Pedestrian signs don’t all mean ‘walk’
In front of the Hawaii State Federal Credit Union on Hotel Street, there is a street sign showing an image of a pedestrian walking. This sign is about halfway between Alakea and Richards streets and not close to any crosswalk. I'm curious -- is it OK to cross the street at this sign, or would this be jaywalking?
Answer: You'd be jaywalking if you crossed there, according to the Honolulu Police Department.
The sign might be confusing, especially where it's posted, and we saw at least one person crossing right at that sign one day.
But that sign is meant for motorists, not pedestrians.
There are two types of signs in that area, as well as in other areas downtown, said HPD Lt. Jerry Wojcik, of the Traffic Division.
"The sign with the image of a walking pedestrian, which is centered between two parallel black lines, denotes a crosswalk," he said. "The sign with just the walking image, without the two lines, is a warning to motorists that a crosswalk is ahead and to use caution."
DENNIS ODA / DODA@STARBULLETIN.COM
A pedestrian runs across Hotel Street where there is a pedestrian crossing sign but no crosswalks.

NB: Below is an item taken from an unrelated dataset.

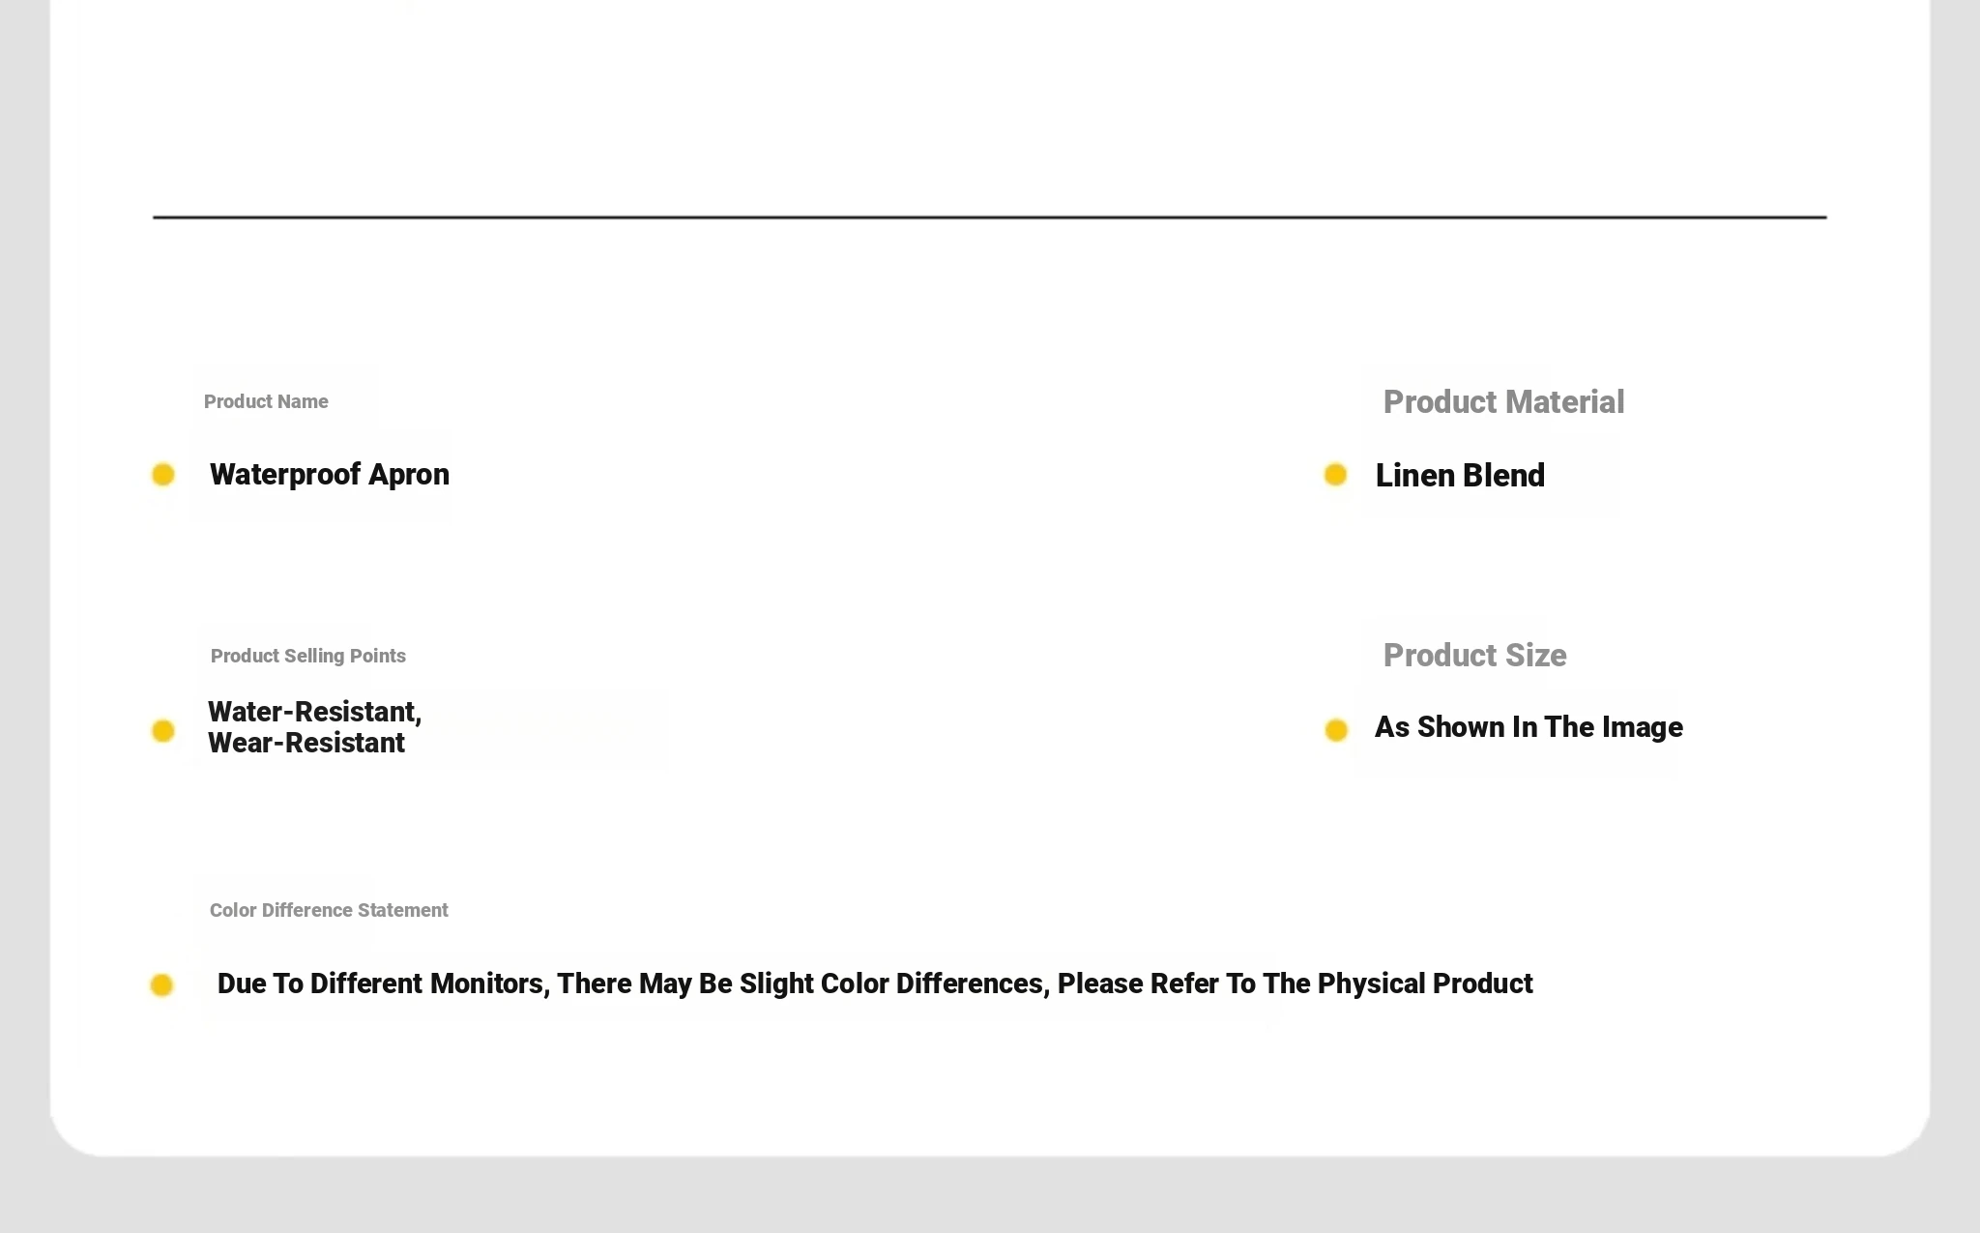
Task: Click the yellow dot before As Shown In The Image
Action: click(1336, 730)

I live on University Avenue. I don't want to go all the way up to Kinko's on King Street to cross the street, then turn around. There are openings for cars to turn along University Avenue. Are there unmarked crosswalks there? What is an unmarked crosswalk, and how can we tell where they are?
A: Unmarked crosswalks "are the continuation of sidewalks of intersecting streets, or if there is no crosswalk, where a crosswalk would normally be," is how Lt. Wojcik explained it.
If there is an intersecting street, such as at University and Coyne, "then there are unmarked crosswalks continuing from the sidewalks of Coyne across University."
Another example: Kuulei Street also intersects with University Avenue, and there is a marked crosswalk on one side, Wojcik said. "The other side would be an unmarked crosswalk."